The blasphemy law, passed in 1965 by then-president Suharto, limits the number of recognized religions here to six: Islam, Protestantism, Catholicism, Buddhism, Hinduism and Confucianism. It then further calls for up to five years in jail for anyone who “distorts” or “misrepresents” any of those religions.
Human rights groups argue that the law is not in line with the country’s 1945 constitution, which nominally guarantees freedom of religion.
In practice, the blasphemy law is applied primarily to perceived offenses against mainstream Islam.
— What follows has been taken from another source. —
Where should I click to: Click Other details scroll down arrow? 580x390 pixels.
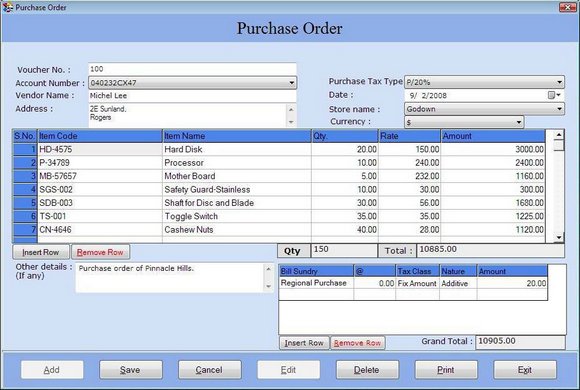(x=269, y=286)
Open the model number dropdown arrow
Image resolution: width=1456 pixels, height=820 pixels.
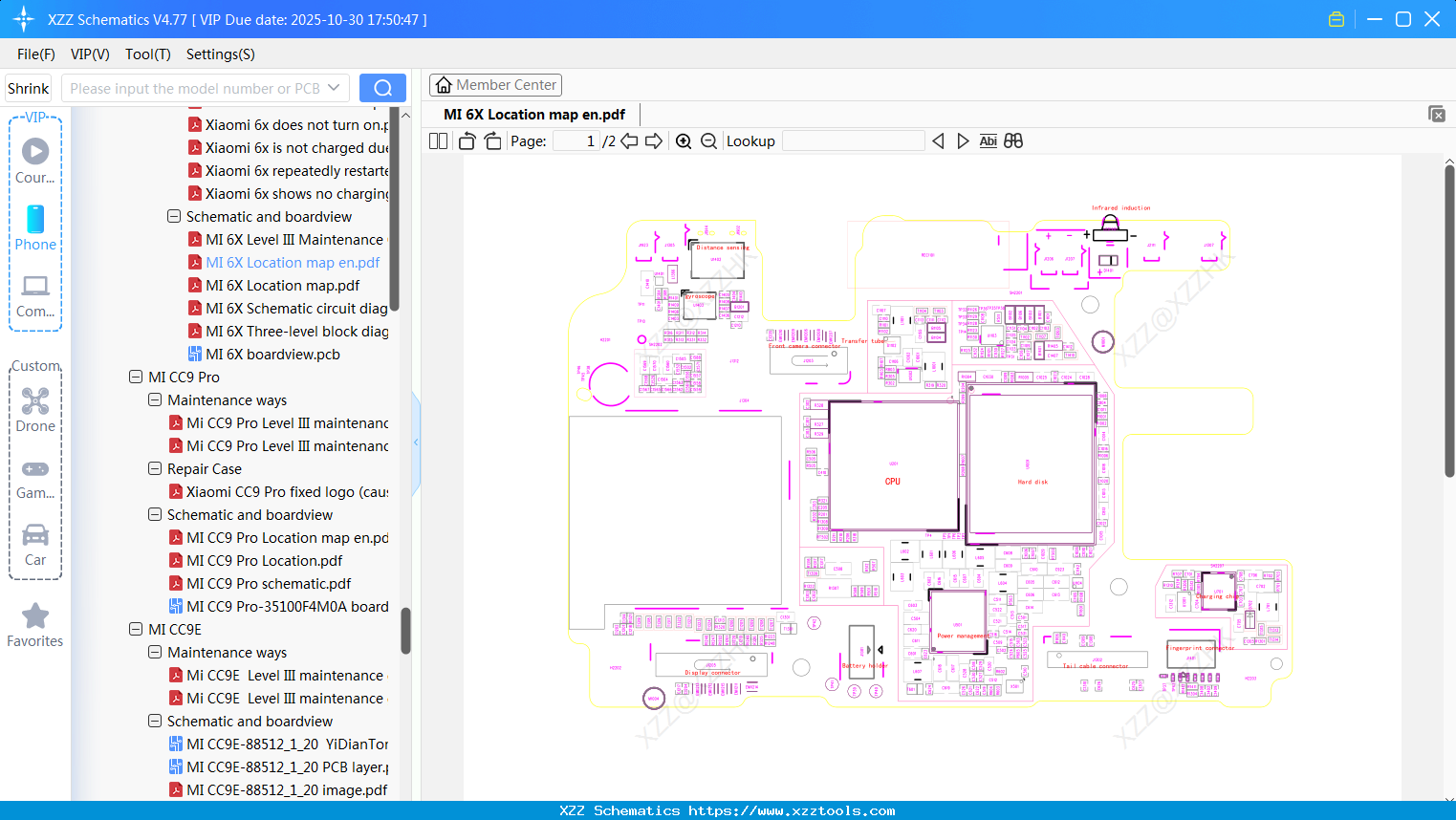click(334, 88)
Almost 90 percent of Indonesia’s 240 million people are Muslim, the vast majority of whom are moderate in their beliefs.
“One of the problems is that radical and literal-minded Muslims use the law as justification to take things into their own hands, while the police are reluctant to intervene,” said Azyumardi Azra, an Islamic scholar at Indonesia’s Islamic State University who testified against the law.
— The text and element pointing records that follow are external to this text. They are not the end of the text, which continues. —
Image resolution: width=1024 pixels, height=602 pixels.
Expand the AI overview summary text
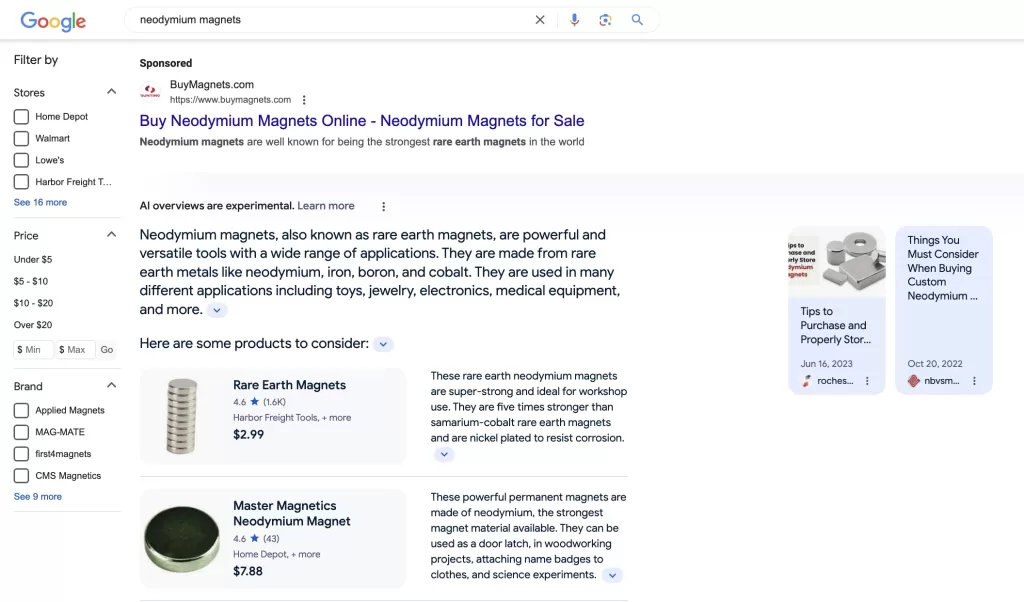click(x=216, y=310)
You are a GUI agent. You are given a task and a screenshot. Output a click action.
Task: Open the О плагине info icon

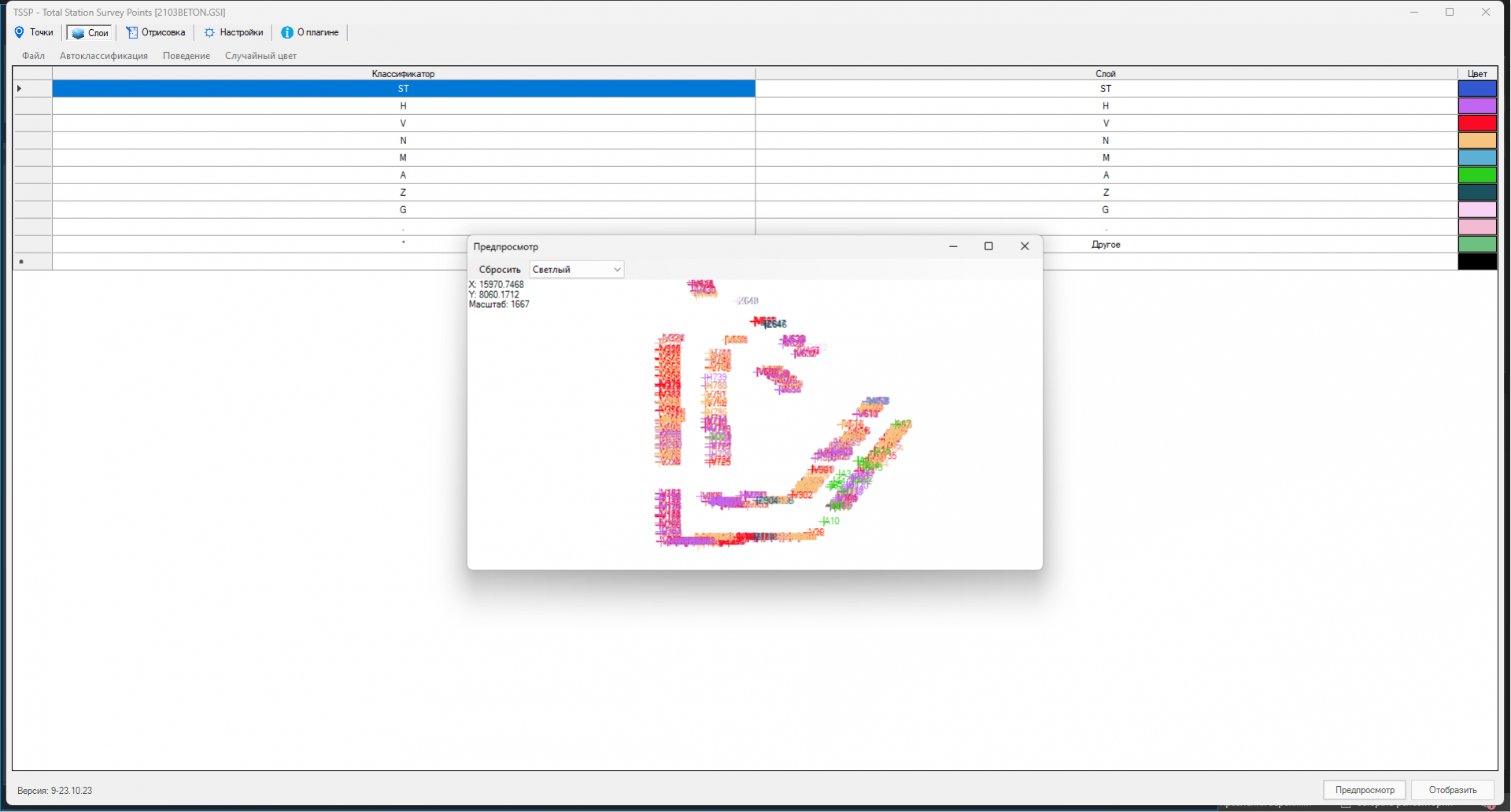[287, 32]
Azra pointed specifically to the Islamic Defender’s Front and several other groups that have attacked Islamic sects whose beliefs deviate from the central tenets of Sunni Islam — such as the belief that Mohammad is the last prophet.
The 1965 decree was cited in 2008 when the government all but banned Ahmadiyah, an Islamic sect that believes in a prophet after Mohammad, after pressure from radical Muslim groups. The Islamic Defender’s Front has repeatedly set fire to Ahmadi mosques and in some cases to their homes but have rarely themselves been arrested or charged with a crime.
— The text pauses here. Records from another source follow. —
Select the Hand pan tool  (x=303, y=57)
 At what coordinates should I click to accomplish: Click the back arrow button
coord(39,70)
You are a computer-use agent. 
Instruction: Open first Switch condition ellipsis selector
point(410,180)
In 2007, the Indonesian Supreme Court sentenced Abdul Rachman, who is the No. 2 leader of a religious group known as Lia Eden and who claims to be the reincarnation of the Prophet Muhammad, to three years in prison under the blasphemy law.
Police also arrested Ahmad Moshaddeq, the leader of an Islamic sect known as Al Qiyada, on charges of blasphemy in 2007, even after he declared from the steps of a central Jakarta police station that he had realized his teachings were misguided and would return to mainstream Islam.
The attorney general’s office banned Al Qiyada that same year. Moshaddeq, whose house was burned down by a mob, has said that he is the next Islamic prophet and does not require his followers to pray five times a day or toward Mecca.
Other Islamic sects have also faced persecution under the law. Uli Sihombing, a human rights lawyer that helped file the constitutional review, estimates that hundreds of people have been jailed, including a number of journalists.
“This is a major setback for Indonesian democracy,” Sihombing said, adding that under Indonesian law, the decision can’t be appealed. “Indonesians are not allowed to interpret their own religions.”
The court’s chief justice, Mohammad Mahfud, argued in the majority opinion that the law is needed to prevent religious conflict — a sentiment shared by the majority of parliament as well.
“This law helps maintain the harmony between religions,” said Abdul Kadir Karding, chairman for parliament’s commission on religious affairs. “People should not have the freedom to desecrate other religions.”
Taylor said both constitutional court decisions were politically motivated, pointing to what he says is a disconnect between what the Indonesian government says publically, both domestically and internationally, and what it does in reality.
Indonesia has been embraced by the United States and other Western democracies as a successful example of a moderate, Muslim-majority democracy. But as Indonesia’s growing economy propels it onto the world stage, human rights groups are increasingly concerned that past government abuses and still unresolved human rights issues like religious freedom are being cast aside.
“There needs to be an absence of money politics and there needs to be an independent judiciary. These things do not exist in Indonesia right now,” Taylor said. “In order for Indonesia to be active on the world stage it will be necessary to mobilize the strengths of its society instead of just articulating ideas that sound good but aren’t backed up by reality.”